Posted in Bootleg Theater on July 20th, 2013 by JJ Koczan

Natas, Delmar (1996)

I know there are those who swing other ways when it comes to Natas, the formative Argentinian desert rockers who’d later add a Los to the front of their name, but to my ears, their debut Delmar is one of the most gorgeous albums I’ve ever heard. Seriously. I have affection for that record over most. If you’re more into the second one, Ciudad de Brahman, or maybe Corsario Negro or something they did thereafter, that’s awesome too. I’m certainly on board for the whole discography — my most recent welcome addition was the Rutation collection of previously unreleased material — but tonight, with how sweltering hot it’s been all day, it had to be Delmar to close out the week. It’s like I can hear the heat bearing down on me. Or maybe that’s sunstroke.

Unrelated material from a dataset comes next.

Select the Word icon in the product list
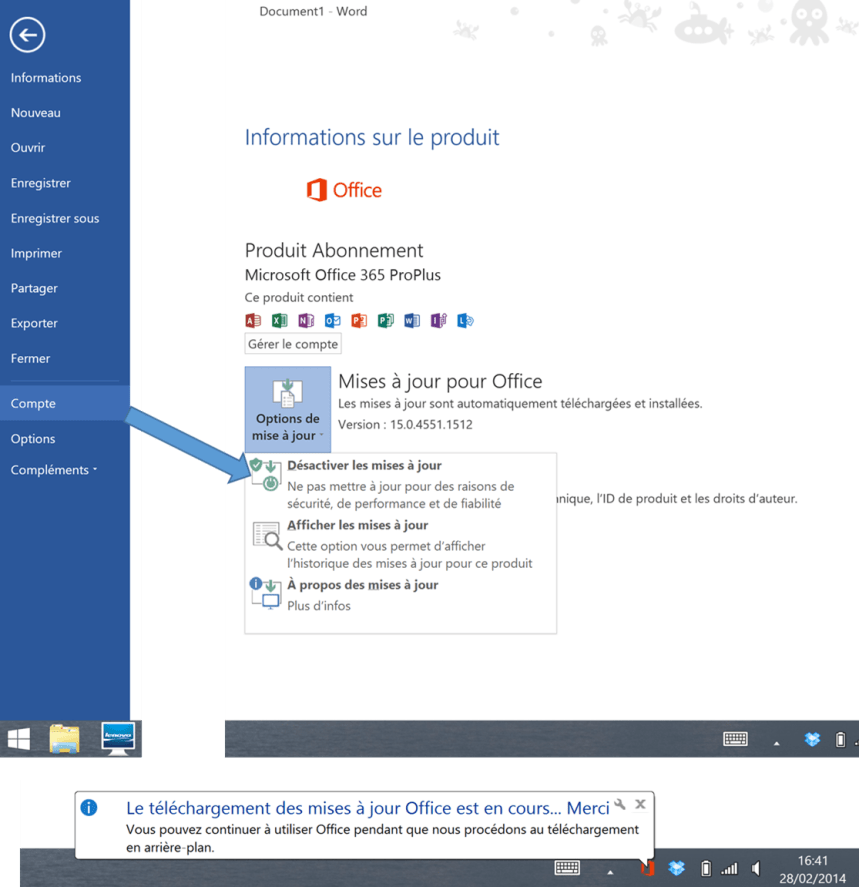(410, 321)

My alarm was set for 5 this morning, but I woke up at 4:57AM and agonized for two minutes before preempting it at 4:59. I wanted to get to work early in no small part to post the Carpet review and that interview with Steve Janiak from Devil to Pay. No regrets, but holy fucking shit I’m tired. At noon, The Patient Mrs. — who was coming up to Boston anyway to attend a wedding tonight — met me at my office and we split out to try to beat traffic northbound. Six-plus hours of traffic and intermittently cutting out A/C later, the little dog and I checked into the hotel where we’re staying after dropping The Patient Mrs. off at the aforementioned nuptials. I was tired then. Then I went and saw Hey Zeus, The Scimitar and The Brought Low at Radio. I’m even more tired now as we push toward 1:30AM. Go figure.

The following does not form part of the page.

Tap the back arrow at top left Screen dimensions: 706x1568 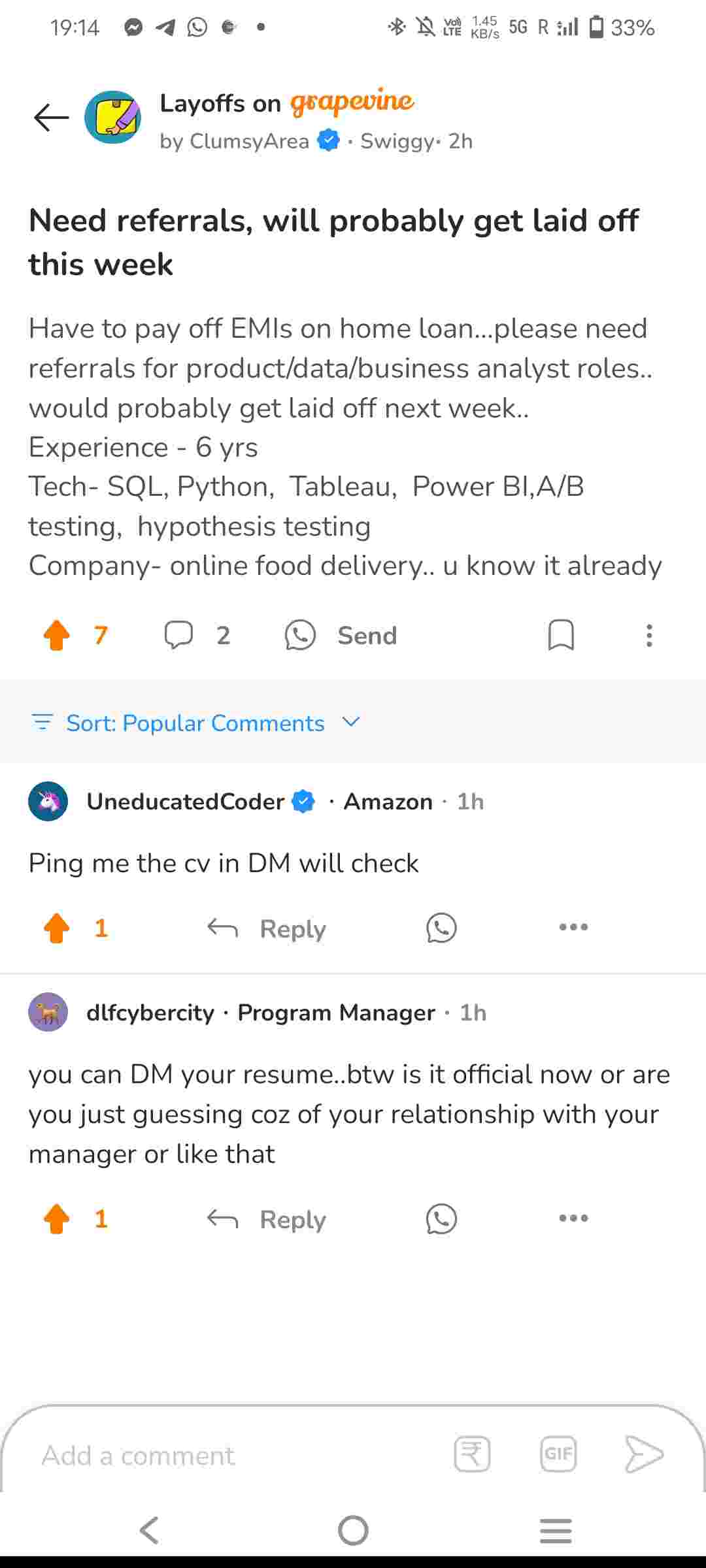pos(52,118)
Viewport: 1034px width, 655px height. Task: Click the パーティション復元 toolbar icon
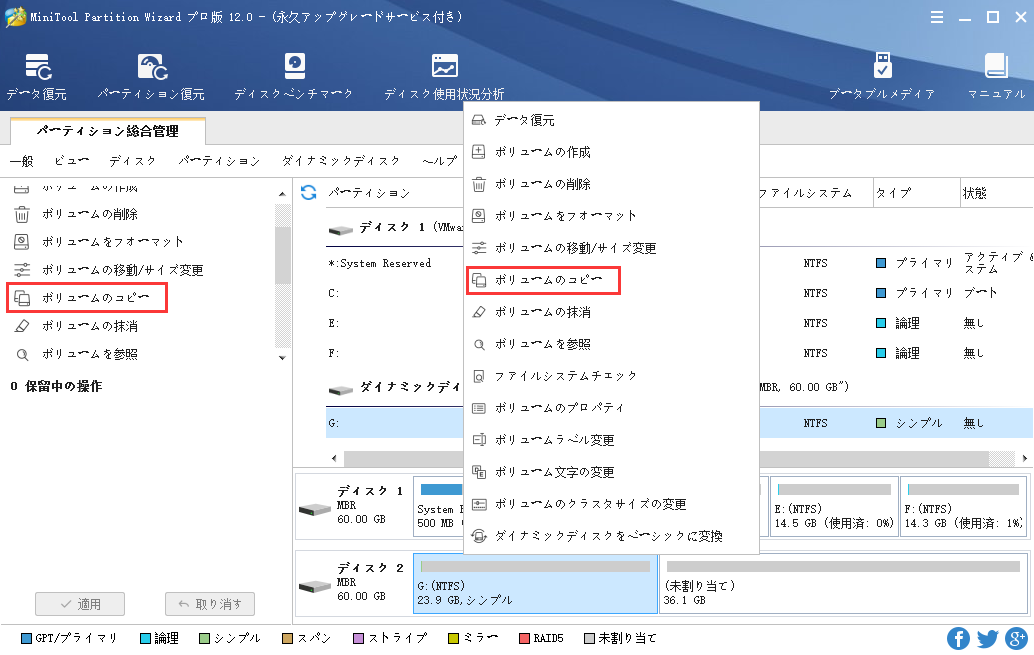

Next week though, a review of that show — spoiler alert: it was killer — and writeups on the new Trouble, The Flying Eyes and Black Willows records, one way or another. Also want to get something up on the Black Mare tape which is a solo-project from Sera Timms of Black Math Horseman and Ides of Gemini that’s ambientastic. Also a Lo-Pan check-in with drummer Jesse Bartz (always good to talk to him) ahead of next weekend’s The Eye of the Stoned Goat 3 in Brooklyn and I’m gonna put this one all in bold because I want it to stand out so someone might actually read it:

There’s a big surprise coming on Tuesday. I can’t say what it is yet but I think and hope you’ll dig it. Nothing’s ever 100 percent and things fall through, but I’m way stoked.

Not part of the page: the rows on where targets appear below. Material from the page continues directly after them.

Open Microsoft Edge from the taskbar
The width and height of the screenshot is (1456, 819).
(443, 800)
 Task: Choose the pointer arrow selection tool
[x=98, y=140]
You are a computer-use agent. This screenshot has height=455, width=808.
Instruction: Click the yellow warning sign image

Speaking of things falling through, my housing plans. While we’re in Boston anyway, since we’re moving to Massachusetts in, oh, a week and a half, maybe it’s high time The Patient Mrs. and I found a place to live. After that house we were going to buy shit the proverbial bed — or at least poisoned it with carcinogenic gasoline additives — we now need to find a rental, and quick. Tomorrow’s the day. The truck and the movers are booked for next weekend. It’s tomorrow or it’s… well, Sunday, I guess. But definitely tomorrow’s preferable. The sooner the better.

So while we’re doing that, I hope like crazy you have a safe, terrific weekend. I’ll be back on Monday with more typo-laden riff worship.